For my setup, I am using a plugin called htransformation to create a new header from the cookie set by flask login, to get the user-id.

apiVersion: traefik.containo.us/v1alpha1
kind: Middleware
metadata:
    name: set-ratelimit-header
spec:
    plugin:
        htransformation:
          Rules:
            - Header: 'X-User-Id'
              Name: 'Set User-Id-Token'
              Value: ''
              Type: 'Set'
            - Header: 'X-User-Id'
              HeaderPrefix: "^"
              Name: 'join cookie'
              Sep: ','
              Values:
                - '^cookie'
              Type: 'Join'
            - Header: 'X-User-Id'
              Name: 'User-Id-Token rewrite'
              Value: 'remember_token=(\d*)'
              ValueReplace: '$1'
              Type: 'RewriteValueRule'

Then add a rate limit with the sourceCriterion to that header that I just created.

apiVersion: traefik.containo.us/v1alpha1
kind: Middleware
metadata:
  name: token-ratelimit
spec:
  rateLimit:
    average: 10
    burst: 8
    period: 60s
    sourceCriterion:
      requestHeaderName: X-User-Id

I am trying to test a lower rate limit to see if my rate limit is actually working. My goal is to set this at 10 requests per minute with a burst of 8 (which I consider as slots that each refresh every minute). I am not sure if that is correct, please let me know if that is wrong.
Added to the ingress

    - match: ...
      kind: Rule
      ...
      middlewares:
        - name: set-ratelimit-header
        - name: token-ratelimit

Does this header persist throughout the session or is it being created before every request? If it is being recreated before every request, can this still be rate limited by the middleware?

Are you running multiple Traefik instances in parallel? I would expect the rate limiting is only implemented per instance, so with multiple it might not work very precise.

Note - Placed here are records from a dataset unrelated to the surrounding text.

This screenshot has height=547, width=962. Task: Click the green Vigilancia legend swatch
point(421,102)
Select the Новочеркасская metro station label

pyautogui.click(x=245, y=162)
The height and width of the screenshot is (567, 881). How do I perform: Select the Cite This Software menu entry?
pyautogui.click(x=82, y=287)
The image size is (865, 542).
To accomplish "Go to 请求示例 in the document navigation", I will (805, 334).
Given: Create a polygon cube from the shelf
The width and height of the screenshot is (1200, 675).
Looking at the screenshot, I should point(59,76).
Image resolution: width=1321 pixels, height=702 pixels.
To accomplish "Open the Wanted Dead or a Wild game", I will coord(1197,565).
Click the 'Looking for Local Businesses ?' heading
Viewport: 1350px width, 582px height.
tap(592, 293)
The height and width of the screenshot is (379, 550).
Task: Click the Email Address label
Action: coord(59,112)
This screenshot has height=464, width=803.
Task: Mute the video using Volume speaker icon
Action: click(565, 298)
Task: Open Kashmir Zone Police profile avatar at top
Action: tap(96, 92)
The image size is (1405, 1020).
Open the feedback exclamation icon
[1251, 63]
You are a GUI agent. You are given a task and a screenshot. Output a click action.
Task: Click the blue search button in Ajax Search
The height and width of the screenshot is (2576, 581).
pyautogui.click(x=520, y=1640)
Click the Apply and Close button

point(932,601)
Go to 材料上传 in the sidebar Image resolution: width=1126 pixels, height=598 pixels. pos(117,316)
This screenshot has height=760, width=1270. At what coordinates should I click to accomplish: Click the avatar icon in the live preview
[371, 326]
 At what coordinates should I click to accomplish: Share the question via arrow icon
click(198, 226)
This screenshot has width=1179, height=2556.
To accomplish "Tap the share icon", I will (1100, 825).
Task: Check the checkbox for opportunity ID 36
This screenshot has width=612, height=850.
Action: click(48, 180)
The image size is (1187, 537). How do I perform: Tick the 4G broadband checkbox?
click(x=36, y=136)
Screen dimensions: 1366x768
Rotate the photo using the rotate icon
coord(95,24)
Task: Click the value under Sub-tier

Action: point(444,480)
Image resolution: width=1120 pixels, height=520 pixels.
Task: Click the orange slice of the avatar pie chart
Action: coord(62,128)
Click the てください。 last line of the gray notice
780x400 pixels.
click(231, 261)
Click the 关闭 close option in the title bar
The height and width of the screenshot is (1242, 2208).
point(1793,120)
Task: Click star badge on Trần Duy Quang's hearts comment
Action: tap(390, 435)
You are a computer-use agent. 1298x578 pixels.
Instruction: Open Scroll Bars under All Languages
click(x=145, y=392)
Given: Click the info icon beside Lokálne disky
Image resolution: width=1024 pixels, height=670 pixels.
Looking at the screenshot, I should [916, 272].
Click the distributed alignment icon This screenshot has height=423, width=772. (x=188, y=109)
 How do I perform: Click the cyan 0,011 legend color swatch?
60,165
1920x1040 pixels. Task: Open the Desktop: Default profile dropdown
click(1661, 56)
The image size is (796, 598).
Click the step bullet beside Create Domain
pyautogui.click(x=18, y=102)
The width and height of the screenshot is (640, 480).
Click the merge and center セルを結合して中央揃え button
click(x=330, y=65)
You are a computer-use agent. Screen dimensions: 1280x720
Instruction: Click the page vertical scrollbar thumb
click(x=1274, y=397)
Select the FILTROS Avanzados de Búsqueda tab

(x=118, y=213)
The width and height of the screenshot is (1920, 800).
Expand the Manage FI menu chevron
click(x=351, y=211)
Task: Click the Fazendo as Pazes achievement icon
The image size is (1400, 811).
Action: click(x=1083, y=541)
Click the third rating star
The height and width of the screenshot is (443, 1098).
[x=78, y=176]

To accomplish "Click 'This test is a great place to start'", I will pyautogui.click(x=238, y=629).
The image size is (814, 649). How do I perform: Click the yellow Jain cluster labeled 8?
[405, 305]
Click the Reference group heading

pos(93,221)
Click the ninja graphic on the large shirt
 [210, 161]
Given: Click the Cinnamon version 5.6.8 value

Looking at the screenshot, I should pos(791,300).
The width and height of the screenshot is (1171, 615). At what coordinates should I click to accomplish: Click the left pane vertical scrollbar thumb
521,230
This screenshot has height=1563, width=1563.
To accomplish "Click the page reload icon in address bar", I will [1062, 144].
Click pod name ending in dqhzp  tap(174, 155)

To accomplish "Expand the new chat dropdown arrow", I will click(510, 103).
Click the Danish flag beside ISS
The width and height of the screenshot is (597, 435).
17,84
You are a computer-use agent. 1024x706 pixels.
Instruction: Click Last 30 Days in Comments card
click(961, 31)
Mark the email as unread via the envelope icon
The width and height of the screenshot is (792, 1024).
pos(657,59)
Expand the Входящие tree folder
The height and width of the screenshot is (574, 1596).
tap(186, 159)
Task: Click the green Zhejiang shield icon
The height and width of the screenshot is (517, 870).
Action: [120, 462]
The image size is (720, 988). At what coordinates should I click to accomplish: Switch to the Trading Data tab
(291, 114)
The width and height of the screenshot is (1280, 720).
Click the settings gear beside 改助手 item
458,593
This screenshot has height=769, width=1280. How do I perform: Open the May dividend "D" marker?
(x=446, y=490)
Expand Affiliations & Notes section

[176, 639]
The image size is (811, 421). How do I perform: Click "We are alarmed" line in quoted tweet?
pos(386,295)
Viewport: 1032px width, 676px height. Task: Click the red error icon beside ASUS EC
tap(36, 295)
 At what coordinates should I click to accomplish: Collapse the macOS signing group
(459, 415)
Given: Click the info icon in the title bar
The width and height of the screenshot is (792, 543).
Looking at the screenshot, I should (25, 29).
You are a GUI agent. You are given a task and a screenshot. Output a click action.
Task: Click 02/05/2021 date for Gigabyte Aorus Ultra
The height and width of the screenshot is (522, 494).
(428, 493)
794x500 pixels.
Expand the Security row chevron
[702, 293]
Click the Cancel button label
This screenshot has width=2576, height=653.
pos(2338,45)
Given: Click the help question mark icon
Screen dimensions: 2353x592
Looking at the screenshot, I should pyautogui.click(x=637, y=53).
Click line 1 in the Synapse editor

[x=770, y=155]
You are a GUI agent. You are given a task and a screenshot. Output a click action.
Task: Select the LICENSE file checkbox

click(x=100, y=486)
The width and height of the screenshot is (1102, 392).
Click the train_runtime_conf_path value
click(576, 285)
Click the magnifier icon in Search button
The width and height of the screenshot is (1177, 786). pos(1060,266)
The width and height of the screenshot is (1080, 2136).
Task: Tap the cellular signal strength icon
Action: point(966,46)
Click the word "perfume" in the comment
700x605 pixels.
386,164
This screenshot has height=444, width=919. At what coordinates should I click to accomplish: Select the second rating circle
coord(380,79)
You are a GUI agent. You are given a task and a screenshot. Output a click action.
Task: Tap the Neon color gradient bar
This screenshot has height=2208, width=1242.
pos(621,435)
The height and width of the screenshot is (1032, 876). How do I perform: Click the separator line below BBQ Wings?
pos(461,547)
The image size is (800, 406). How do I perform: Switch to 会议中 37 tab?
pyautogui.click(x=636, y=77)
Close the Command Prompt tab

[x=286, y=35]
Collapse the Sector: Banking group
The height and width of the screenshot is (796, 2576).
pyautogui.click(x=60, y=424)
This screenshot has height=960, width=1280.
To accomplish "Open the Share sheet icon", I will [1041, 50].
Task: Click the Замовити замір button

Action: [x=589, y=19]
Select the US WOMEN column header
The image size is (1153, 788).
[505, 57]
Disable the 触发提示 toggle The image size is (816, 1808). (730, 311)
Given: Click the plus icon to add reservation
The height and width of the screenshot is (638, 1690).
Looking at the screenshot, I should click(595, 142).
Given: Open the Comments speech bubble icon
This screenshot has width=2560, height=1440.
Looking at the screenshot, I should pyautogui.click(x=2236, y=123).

Thank you for your reply. I think I misunderstood how the rate limit works. In my example, I have set it with the understanding that I can make 10 req in a period of 60 seconds, with 8 slots that allow me to handle multiple requests within a period of time. I thought that I should start seeing 429s on my 11th, 12th, etc request

But that was not how it works. The rate limit I set has 8 slots which each replenish every 10/60 (.167) seconds. It was replenishing too fast for me to test the rate limit and that's why it wasn't rate limiting like Flask-Limiter.

Nonetheless, thank you for your time.